• [DATASET CONTENT]:
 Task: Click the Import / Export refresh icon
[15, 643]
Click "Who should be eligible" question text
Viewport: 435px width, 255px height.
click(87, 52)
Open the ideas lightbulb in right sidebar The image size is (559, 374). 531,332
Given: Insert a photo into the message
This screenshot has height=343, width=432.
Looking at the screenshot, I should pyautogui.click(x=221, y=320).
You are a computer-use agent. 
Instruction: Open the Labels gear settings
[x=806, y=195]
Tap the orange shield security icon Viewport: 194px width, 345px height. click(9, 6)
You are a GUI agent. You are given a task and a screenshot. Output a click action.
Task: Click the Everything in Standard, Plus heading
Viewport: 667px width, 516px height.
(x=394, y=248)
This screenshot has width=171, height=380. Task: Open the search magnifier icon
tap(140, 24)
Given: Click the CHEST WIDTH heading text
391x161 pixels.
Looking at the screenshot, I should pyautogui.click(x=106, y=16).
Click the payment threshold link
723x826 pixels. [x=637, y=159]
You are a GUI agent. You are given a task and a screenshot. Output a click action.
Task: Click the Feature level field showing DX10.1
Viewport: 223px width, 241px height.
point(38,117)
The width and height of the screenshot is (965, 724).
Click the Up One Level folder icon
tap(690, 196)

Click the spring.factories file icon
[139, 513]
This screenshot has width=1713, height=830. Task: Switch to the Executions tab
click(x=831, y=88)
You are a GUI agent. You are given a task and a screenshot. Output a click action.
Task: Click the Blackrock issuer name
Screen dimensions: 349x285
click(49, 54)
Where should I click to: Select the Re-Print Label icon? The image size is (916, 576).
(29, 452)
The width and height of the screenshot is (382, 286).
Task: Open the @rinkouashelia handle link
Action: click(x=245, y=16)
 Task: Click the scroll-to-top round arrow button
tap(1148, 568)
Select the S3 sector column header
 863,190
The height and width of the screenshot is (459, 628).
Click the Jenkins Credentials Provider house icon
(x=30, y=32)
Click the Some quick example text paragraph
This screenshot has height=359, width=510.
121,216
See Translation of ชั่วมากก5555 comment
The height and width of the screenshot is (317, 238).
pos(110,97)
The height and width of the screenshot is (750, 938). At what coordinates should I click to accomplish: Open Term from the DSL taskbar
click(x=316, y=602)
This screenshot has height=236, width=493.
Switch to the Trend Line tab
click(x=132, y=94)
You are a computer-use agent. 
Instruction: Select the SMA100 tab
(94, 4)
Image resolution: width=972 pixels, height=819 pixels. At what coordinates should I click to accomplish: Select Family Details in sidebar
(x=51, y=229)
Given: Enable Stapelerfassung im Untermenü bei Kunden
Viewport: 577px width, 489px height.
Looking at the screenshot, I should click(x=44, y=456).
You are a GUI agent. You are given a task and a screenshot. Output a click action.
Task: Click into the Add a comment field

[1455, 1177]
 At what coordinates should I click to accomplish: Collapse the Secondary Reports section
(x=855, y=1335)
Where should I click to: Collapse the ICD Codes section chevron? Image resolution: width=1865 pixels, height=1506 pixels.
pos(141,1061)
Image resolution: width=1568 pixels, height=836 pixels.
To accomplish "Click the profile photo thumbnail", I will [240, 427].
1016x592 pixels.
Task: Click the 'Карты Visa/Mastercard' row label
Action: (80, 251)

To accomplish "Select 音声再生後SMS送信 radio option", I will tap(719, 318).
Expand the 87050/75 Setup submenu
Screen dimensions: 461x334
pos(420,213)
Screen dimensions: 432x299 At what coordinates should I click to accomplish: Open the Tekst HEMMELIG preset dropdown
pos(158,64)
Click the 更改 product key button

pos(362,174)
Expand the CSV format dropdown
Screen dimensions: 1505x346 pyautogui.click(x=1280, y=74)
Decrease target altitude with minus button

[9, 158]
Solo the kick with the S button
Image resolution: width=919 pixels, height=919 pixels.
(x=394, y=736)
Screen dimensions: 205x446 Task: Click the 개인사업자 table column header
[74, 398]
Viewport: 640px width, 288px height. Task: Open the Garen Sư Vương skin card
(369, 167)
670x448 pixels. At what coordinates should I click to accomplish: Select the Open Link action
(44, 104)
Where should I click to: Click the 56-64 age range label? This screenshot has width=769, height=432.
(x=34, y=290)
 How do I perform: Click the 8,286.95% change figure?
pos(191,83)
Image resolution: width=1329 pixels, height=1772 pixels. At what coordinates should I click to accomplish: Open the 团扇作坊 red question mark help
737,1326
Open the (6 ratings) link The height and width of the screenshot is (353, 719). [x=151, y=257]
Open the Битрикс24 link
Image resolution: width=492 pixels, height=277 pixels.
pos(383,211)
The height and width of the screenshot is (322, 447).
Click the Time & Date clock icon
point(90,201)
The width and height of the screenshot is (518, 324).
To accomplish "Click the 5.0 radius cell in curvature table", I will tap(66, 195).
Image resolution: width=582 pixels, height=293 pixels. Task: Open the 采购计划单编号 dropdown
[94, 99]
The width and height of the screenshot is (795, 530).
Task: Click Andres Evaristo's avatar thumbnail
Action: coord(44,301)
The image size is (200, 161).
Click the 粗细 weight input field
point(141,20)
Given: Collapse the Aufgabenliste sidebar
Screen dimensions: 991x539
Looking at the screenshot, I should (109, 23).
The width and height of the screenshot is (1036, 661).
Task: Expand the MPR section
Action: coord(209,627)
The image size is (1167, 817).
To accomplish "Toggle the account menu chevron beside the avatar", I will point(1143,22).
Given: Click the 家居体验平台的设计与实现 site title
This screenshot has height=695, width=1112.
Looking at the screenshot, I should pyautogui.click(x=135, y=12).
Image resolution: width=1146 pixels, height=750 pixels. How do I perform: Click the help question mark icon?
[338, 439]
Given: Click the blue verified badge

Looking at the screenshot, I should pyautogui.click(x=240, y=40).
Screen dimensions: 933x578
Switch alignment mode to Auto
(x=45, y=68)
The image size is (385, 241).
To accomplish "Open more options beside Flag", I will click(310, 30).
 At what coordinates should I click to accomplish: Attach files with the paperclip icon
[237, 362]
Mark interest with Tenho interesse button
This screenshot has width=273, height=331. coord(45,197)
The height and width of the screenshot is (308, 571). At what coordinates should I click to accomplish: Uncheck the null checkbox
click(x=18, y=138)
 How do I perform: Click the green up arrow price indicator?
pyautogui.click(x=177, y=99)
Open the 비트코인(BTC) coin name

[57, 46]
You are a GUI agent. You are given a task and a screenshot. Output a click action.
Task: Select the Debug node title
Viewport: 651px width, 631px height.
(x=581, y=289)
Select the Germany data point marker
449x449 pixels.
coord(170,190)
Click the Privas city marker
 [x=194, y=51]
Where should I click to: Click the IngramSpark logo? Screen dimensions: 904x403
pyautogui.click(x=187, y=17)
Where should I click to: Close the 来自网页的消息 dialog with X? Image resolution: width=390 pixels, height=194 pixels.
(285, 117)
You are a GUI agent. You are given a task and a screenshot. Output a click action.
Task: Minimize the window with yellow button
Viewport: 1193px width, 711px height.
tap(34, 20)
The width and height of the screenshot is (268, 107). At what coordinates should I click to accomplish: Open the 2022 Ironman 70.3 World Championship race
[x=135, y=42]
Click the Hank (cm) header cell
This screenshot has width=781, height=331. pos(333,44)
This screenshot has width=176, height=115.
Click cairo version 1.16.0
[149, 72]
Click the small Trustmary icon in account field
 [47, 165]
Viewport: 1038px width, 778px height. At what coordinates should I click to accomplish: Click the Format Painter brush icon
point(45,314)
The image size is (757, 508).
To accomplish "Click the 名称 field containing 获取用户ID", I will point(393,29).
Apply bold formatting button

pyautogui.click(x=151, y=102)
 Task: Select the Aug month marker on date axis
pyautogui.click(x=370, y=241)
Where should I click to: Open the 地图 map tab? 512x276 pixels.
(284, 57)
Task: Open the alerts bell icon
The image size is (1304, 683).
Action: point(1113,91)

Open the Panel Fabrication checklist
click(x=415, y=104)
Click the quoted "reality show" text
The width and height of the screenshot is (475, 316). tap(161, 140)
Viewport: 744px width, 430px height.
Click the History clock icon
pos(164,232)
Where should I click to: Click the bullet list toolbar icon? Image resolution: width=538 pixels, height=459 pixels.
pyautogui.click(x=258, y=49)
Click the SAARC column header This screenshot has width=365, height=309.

• [DIRECTION]:
Copy out word for word the material above, from its very start through the line containing "Open the ideas", with both ends included.

• [WRITTEN ANSWER]:
 Task: Click the Import / Export refresh icon
[15, 643]
Click "Who should be eligible" question text
Viewport: 435px width, 255px height.
click(87, 52)
Open the ideas lightbulb in right sidebar The image size is (559, 374). 531,332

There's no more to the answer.